▶ [WHAT YOU SHOULD DO]:
Your answer should be the exact lines of the records, starting with the one containing "Instruction: Switch to" and running to the end.

::: SOURCE DATA

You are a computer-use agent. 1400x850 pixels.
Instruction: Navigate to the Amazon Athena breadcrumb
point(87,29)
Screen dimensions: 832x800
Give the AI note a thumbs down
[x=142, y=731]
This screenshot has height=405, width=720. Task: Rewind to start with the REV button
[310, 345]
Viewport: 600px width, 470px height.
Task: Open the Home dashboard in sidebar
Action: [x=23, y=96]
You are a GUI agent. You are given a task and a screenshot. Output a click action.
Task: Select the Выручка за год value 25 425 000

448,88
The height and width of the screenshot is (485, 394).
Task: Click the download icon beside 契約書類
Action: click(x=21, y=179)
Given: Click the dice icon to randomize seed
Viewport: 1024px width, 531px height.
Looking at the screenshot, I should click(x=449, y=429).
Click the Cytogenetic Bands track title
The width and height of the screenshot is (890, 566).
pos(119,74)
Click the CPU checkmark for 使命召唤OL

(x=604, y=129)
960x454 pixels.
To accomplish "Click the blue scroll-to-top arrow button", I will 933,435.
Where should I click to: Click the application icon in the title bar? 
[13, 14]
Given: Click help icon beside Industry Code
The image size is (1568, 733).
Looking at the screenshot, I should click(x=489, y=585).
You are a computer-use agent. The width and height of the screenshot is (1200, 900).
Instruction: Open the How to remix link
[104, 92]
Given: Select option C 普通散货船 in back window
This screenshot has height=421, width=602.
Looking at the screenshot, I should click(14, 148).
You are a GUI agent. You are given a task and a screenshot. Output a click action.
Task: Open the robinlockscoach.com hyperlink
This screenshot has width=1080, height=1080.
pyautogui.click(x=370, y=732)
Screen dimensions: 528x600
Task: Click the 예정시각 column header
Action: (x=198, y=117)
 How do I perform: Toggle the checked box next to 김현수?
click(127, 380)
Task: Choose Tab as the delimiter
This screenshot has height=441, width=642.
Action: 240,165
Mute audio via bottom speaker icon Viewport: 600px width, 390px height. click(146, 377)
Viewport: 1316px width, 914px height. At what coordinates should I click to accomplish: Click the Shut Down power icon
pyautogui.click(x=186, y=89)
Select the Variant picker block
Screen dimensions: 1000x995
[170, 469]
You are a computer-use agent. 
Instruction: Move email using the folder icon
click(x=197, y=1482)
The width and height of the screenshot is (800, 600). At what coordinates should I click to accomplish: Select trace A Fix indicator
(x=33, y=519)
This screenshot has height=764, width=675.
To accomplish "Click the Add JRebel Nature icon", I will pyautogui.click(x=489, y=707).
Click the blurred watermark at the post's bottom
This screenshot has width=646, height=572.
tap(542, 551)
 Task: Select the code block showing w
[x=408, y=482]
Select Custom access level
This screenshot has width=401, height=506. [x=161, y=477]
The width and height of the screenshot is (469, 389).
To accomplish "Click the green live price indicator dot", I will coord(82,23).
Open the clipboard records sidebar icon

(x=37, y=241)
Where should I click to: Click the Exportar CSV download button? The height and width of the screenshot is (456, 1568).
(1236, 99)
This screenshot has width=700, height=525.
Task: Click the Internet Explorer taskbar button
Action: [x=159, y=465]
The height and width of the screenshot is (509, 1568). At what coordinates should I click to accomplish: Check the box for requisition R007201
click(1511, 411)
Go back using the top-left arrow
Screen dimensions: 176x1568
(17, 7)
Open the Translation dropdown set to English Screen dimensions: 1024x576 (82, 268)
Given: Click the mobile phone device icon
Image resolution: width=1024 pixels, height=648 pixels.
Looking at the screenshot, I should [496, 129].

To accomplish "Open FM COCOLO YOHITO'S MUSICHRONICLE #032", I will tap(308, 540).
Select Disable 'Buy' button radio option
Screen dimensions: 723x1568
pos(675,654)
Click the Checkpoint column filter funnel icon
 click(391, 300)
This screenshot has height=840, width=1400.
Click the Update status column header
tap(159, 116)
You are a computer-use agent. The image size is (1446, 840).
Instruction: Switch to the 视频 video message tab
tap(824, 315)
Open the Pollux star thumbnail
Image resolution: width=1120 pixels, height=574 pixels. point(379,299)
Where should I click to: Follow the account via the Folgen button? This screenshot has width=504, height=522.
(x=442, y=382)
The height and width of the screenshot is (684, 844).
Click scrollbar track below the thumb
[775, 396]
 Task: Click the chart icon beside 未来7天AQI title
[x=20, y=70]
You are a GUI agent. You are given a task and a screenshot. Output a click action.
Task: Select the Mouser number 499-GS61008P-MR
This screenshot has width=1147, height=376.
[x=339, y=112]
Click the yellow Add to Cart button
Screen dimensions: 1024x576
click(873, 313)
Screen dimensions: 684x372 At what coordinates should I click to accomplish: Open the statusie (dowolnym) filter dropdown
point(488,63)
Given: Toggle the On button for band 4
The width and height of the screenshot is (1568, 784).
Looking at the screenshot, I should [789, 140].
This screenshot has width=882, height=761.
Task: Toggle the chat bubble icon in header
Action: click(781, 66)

::::::

▶ [ANSWER]:
Instruction: Switch to the 视频 video message tab
tap(824, 315)
Open the Pollux star thumbnail
Image resolution: width=1120 pixels, height=574 pixels. point(379,299)
Where should I click to: Follow the account via the Folgen button? This screenshot has width=504, height=522.
(x=442, y=382)
The height and width of the screenshot is (684, 844).
Click scrollbar track below the thumb
[775, 396]
 Task: Click the chart icon beside 未来7天AQI title
[x=20, y=70]
You are a GUI agent. You are given a task and a screenshot. Output a click action.
Task: Select the Mouser number 499-GS61008P-MR
This screenshot has width=1147, height=376.
[x=339, y=112]
Click the yellow Add to Cart button
Screen dimensions: 1024x576
click(873, 313)
Screen dimensions: 684x372 At what coordinates should I click to accomplish: Open the statusie (dowolnym) filter dropdown
point(488,63)
Given: Toggle the On button for band 4
The width and height of the screenshot is (1568, 784).
Looking at the screenshot, I should [789, 140].
This screenshot has width=882, height=761.
Task: Toggle the chat bubble icon in header
Action: click(781, 66)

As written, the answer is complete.